Students from University Politecnic of Valencia win the iGEM contest with a DNA 'printer'
A team of students of the Universitat Politècnica de València (UPV) has won the iGEM 2018 contest, the most important synthetic biology competition on the planet, held in Boston (US). A total of 343 institutions from all over the world participated in the competition, including the most advanced universities: Harvard, Yale, Oxford, MIT, Cambridge, Imperial College of London, Columbia, San Diego, ETH Zurich, Stanford, Munich, Delft, UCLA, Sorbonne, Aalto ...
In addition to the first prize, the UPV team has received five special awards; Best Project with New Application; Best Software; Better Hardware; Best Wiki and Best Modeling.
Printeria, a machine to print bacterial DNA.
The project developed by the ten students of the Universitat Politècnica de València is called Printeria, a device the size of a shoebox capable of printing on the bacterial DNA. Nowadays, it is thought of as a powerful didactic, artistic tool and as a laboratory process automation system. But in the mid term, it could even be used to print insulin at home, the authors claim.
Printeria consists of software, hardware and a compact laboratory kit. And, despite its appearance, it is as simple to operate as a home printer. In fact, it has a system for loading liquids in the manner of printer cartridges, and like them, they are replaced by refills when they are exhausted. "It's intuitive, it's simple, it's domestic and it can change the world."

| Material provided |
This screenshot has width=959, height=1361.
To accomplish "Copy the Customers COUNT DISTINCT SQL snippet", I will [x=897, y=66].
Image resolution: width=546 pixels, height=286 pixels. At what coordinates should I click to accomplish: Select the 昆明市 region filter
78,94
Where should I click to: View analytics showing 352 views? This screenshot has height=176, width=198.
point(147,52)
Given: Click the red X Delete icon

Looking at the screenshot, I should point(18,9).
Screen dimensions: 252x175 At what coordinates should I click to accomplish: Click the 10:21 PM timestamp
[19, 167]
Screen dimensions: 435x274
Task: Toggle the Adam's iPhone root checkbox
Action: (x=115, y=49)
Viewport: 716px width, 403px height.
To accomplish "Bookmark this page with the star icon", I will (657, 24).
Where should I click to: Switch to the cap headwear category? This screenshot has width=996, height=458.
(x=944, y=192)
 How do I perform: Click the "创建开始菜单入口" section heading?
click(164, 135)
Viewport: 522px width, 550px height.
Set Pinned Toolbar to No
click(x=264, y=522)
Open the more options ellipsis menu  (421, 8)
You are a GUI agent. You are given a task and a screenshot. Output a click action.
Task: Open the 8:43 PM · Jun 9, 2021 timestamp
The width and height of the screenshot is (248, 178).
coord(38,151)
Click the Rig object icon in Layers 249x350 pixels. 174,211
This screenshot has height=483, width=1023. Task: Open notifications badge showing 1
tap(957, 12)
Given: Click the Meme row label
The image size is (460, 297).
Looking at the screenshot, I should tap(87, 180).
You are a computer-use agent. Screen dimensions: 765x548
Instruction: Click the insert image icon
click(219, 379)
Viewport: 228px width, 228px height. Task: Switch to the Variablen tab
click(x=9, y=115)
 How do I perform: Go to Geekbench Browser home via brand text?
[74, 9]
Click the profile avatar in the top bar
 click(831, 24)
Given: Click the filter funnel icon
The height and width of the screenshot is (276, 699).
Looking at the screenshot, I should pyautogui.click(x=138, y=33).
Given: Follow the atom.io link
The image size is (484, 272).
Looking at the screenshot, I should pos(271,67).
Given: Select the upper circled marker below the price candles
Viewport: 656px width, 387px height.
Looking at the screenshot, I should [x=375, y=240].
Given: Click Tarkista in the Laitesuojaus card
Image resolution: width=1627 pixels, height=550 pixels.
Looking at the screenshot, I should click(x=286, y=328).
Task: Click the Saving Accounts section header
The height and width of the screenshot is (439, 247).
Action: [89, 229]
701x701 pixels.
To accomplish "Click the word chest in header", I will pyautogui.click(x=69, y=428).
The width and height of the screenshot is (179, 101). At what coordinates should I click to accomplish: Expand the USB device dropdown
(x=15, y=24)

| What you will do |
Answer these questions from the article on the iGEM contest.
(a) How many institutions took part in the competition?
(b) How many special awards did the UPV team receive besides the first prize?
(c) What is Printeria said to be the size of?

| Exercise answer |
(a) 343
(b) Five
(c) A shoebox